Narrative sandtray in practice

Externalizing in the tray

Once an externalized name for the problem has been established verbally, the tray gives it form. "Can you build what Anxiety looks like? Where does it live in your tray? What does it have power over?" The problem gets a figure, a location, a set of relationships — all of which can then be examined and, eventually, challenged or repositioned.

The key is that the client chooses the figure for the problem, not the clinician. Whatever they choose is information: a client who puts a tiny figure at the center of the entire tray is showing how much space the problem takes up. A client who chooses a fierce dragon has a different relationship with their problem than a client who chooses a small, shadowy creature.

Building the unique outcome

Once the problem has a figure and a place in the tray, invite the client to add a figure for a time when they stood up to it, got around it, or it didn't win. "Where does that you — the one who didn't let Anger take over — go in your tray? What's around them?" The spatial relationship between the problem figure and the unique-outcome figure is itself a narrative: are they close? Far apart? What's between them?

The preferred-identity tray

Narrative therapy is ultimately about identity — about who a person is when they are not being defined by their problem. The preferred-identity tray invites a client to build the world of the person they are when the problem is not running the show: the figures that represent their values, their relationships, their strengths, their way of being. This build is often deeply moving for both client and clinician — and it becomes a reference point for subsequent sessions.

Letters from the tray

David Epston was known for writing letters to clients between sessions, documenting what had been discovered in the work and witnessing the alternative story. In school counseling, a brief written reflection after a narrative tray session — "Today I noticed that you chose [figure] for the part that stands up to Worry. I wonder what that part of you would say if it could speak" — can carry the work into the space between sessions, particularly for younger clients who benefit from concrete, tangible evidence of what was discovered.

For school counselors

Narrative therapy is among the most politically and ethically congruent frameworks for school counseling. It is explicitly anti-deficit, culturally humble, and power-aware. It does not pathologize; it contextualizes. A school counselor who sees children labeled and categorized by their problems has a direct use for a framework that insists on asking: "Who is this child when the problem is not telling the story?"

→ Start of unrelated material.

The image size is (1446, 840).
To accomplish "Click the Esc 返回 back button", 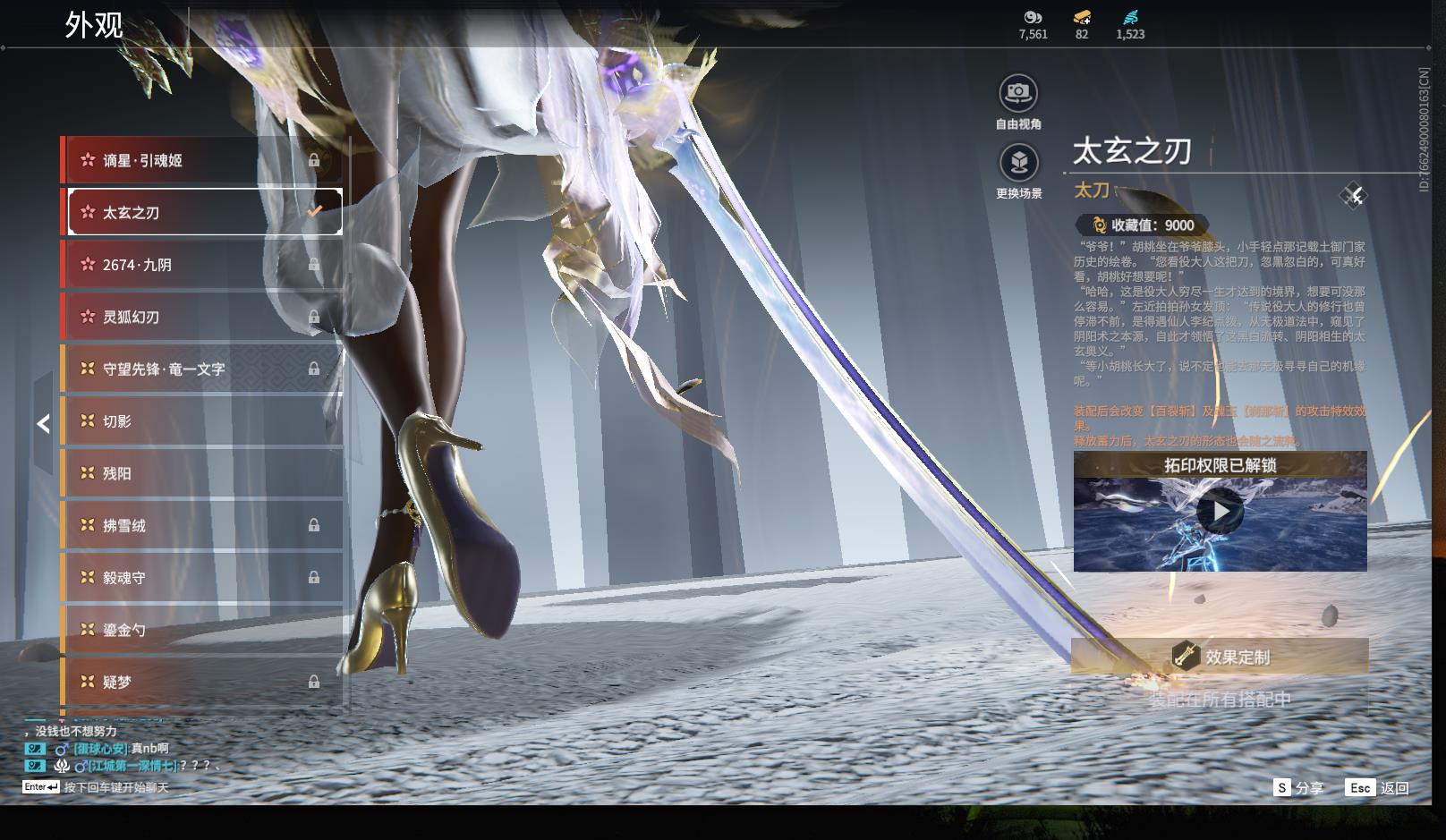I will coord(1378,787).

Narrative therapy and diagnosis

White was explicitly critical of psychiatric diagnostic categories as identity-defining labels. He did not deny that people suffer or that some experiences are more disabling than others; he questioned the practice of placing the category inside the person. For clinicians working in settings where diagnostic language is required, narrative therapy offers a practical distinction: diagnoses can be used instrumentally (for documentation, for access to services) while the therapeutic relationship maintains an externalizing, identity-respecting stance. The child is not ADHD; the child has a relationship with attention and impulsivity that has received the label ADHD — and the label is not the last word on who they are.

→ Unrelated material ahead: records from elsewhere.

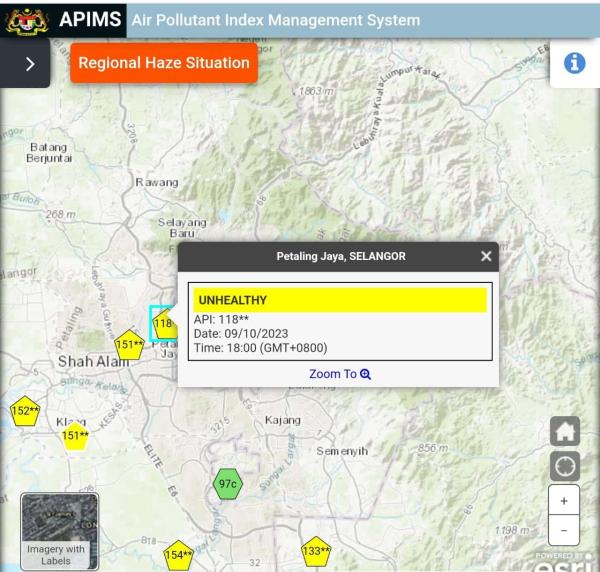Expand the left sidebar chevron panel
The width and height of the screenshot is (600, 572).
point(28,64)
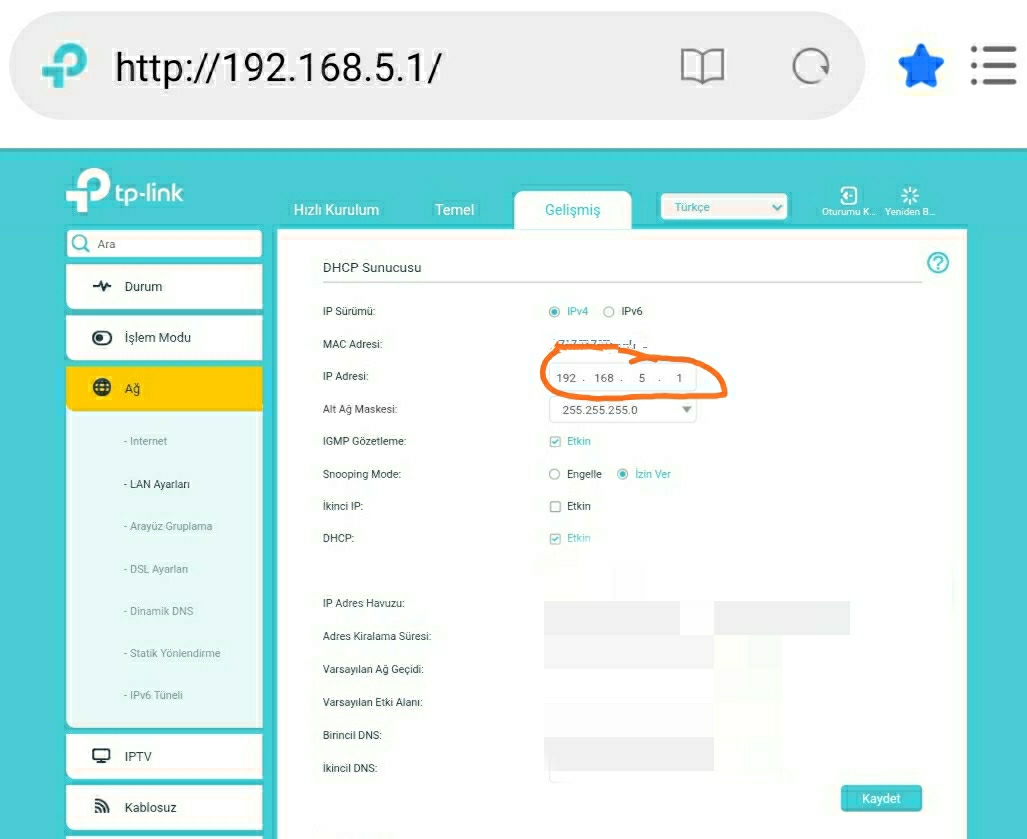This screenshot has width=1027, height=839.
Task: Click the reboot icon Yeniden B...
Action: click(x=910, y=195)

Citations & Further Reading

  1. Epston, D. (1989). Collected papers. Dulwich Centre Publications.
  2. Freeman, J., Epston, D., & Lobovits, D. (1997). Playful approaches to serious problems: Narrative therapy with children and their families. W. W. Norton.
  3. Homeyer, L. E., & Sweeney, D. S. (2017). Sandtray therapy: A practical manual (3rd ed.). Routledge.
  4. Madigan, S. (2019). Narrative therapy (2nd ed.). American Psychological Association.
  5. Morgan, A. (2000). What is narrative therapy? An easy-to-read introduction. Dulwich Centre Publications.
  6. White, M. (2007). Maps of narrative practice. W. W. Norton.
  7. White, M., & Epston, D. (1990). Narrative means to therapeutic ends. W. W. Norton.